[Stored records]
::::::

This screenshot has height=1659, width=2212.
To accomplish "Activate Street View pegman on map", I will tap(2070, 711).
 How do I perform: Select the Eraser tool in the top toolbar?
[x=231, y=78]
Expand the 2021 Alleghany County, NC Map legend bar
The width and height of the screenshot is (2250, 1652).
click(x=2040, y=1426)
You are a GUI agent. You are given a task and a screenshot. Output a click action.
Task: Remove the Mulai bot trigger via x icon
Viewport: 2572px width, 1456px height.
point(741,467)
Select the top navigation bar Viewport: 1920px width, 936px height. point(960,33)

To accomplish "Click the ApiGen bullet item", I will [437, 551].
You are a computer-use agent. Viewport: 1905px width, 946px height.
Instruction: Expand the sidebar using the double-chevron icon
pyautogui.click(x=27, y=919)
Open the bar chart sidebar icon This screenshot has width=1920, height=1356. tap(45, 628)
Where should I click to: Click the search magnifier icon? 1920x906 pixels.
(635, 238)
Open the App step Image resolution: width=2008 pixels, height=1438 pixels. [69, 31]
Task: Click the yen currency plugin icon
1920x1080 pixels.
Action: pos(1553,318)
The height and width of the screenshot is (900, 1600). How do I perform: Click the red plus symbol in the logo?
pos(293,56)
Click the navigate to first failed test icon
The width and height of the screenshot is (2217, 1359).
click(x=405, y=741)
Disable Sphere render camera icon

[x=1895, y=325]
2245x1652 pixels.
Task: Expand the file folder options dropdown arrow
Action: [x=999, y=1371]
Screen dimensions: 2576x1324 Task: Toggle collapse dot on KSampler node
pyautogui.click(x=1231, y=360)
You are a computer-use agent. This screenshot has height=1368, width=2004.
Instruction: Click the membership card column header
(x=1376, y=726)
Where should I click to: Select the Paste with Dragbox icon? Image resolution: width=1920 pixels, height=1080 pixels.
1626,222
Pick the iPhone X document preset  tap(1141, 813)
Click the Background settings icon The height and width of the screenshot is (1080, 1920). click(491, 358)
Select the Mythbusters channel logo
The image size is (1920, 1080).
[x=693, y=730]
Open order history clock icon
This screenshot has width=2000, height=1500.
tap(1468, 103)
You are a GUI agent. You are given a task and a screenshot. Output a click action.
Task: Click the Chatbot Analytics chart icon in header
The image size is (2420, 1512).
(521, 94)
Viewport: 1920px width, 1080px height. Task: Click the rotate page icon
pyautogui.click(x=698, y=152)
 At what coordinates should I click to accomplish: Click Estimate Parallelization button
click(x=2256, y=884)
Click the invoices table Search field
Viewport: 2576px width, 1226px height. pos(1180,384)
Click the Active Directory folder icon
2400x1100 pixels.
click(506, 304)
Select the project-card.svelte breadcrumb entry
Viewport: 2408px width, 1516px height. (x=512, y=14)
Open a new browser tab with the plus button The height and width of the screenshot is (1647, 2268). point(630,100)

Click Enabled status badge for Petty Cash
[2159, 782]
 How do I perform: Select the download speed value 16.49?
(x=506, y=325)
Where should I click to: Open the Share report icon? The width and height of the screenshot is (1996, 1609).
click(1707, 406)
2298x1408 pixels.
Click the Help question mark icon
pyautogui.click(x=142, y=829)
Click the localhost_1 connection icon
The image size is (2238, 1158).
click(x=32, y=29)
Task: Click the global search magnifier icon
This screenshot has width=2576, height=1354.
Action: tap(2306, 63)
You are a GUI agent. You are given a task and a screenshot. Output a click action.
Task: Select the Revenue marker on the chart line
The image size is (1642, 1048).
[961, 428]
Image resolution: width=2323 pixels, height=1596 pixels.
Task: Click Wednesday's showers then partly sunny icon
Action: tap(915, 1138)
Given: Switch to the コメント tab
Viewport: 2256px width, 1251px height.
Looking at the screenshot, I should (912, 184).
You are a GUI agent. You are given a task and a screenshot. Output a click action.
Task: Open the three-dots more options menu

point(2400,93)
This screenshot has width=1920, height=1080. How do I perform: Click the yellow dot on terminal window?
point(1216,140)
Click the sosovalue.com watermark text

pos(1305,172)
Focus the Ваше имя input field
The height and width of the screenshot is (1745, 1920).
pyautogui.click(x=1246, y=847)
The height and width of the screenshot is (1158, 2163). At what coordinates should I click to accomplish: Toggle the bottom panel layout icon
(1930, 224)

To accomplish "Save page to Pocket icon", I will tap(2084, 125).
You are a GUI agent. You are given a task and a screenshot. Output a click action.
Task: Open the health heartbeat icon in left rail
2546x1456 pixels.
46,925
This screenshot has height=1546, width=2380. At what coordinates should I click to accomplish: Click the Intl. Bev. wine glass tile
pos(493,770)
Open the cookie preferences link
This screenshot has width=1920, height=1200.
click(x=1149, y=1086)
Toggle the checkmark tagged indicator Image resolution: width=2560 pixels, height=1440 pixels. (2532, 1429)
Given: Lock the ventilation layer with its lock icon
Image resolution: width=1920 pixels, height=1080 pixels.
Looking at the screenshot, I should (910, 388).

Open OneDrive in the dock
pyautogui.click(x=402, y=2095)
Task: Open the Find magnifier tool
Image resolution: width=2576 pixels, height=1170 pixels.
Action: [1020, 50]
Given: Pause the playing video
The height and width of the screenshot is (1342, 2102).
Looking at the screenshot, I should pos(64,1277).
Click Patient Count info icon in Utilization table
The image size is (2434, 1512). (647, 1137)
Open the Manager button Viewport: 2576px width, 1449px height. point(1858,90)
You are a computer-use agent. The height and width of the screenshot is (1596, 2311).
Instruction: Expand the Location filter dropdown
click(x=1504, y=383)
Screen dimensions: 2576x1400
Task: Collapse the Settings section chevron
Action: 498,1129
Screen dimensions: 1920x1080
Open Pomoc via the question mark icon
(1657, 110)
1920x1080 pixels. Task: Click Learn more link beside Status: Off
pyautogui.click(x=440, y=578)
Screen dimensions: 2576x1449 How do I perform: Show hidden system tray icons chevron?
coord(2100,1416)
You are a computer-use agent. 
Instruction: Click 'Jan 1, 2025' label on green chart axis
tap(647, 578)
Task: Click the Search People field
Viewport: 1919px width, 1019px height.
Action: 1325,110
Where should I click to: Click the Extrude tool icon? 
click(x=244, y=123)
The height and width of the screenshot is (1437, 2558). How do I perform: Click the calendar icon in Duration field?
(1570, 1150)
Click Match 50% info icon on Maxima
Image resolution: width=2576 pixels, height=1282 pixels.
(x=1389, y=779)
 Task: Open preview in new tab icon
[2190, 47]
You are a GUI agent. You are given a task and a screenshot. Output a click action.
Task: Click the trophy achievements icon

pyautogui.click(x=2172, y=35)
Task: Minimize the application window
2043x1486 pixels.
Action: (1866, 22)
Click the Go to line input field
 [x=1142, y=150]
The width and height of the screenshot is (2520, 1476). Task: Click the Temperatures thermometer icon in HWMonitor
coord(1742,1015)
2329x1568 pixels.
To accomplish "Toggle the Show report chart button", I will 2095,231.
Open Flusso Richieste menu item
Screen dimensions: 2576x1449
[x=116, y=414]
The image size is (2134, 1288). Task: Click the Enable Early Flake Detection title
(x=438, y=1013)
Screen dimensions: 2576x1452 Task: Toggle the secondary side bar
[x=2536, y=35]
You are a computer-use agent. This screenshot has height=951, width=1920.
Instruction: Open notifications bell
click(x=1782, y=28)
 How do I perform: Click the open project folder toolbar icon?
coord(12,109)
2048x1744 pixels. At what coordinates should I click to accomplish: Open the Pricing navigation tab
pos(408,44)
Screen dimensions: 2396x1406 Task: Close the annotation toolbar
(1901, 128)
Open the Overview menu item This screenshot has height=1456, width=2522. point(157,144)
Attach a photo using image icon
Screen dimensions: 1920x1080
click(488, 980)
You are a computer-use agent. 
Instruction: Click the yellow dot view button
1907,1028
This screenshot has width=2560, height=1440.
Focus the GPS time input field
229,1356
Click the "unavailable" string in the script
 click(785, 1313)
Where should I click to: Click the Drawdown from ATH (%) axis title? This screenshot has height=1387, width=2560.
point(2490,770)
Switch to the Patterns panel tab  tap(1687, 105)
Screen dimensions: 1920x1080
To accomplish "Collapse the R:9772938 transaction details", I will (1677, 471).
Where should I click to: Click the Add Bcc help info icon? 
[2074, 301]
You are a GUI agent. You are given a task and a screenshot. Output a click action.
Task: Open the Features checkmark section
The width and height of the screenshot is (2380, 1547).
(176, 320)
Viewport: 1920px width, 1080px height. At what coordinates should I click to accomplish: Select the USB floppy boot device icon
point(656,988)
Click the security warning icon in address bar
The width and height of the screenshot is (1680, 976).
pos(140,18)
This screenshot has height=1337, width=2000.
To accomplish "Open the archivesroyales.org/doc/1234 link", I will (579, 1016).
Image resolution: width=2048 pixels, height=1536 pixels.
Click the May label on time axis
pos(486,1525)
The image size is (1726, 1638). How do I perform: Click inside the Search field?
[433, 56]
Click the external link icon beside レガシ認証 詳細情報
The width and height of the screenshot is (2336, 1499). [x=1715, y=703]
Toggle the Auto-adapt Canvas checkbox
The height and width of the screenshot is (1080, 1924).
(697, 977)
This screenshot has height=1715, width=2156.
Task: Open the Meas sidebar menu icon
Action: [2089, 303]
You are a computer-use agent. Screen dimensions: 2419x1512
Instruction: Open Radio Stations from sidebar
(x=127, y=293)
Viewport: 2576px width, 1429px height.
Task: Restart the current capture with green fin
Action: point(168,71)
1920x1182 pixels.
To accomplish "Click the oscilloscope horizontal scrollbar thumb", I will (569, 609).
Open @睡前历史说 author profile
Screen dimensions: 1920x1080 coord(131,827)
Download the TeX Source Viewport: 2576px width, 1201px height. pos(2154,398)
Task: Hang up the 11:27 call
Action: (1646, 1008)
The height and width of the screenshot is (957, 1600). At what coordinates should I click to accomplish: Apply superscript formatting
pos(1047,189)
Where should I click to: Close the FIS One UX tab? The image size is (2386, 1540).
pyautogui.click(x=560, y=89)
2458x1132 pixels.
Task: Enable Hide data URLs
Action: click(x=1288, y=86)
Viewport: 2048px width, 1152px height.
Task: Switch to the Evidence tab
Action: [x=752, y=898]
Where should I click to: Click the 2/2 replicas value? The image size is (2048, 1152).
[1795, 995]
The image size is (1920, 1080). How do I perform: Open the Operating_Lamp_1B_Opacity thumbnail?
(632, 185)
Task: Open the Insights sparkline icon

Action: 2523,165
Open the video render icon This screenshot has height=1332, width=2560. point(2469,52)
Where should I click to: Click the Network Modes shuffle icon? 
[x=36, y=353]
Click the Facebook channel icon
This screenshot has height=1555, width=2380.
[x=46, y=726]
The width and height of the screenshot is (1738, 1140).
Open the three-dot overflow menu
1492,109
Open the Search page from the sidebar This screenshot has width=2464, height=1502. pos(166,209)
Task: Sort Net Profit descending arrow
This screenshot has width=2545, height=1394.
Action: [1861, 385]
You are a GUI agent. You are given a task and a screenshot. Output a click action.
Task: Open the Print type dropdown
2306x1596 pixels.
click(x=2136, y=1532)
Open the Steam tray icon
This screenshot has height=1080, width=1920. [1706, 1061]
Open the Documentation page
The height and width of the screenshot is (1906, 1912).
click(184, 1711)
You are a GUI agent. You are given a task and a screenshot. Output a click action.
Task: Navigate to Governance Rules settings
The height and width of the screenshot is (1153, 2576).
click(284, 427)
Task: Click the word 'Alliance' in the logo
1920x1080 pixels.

::::::

== REQUIRED WORK ==
In how many lines of the records does the word "checkmark" appear? Reply with the number only.

== SOLUTION ==
2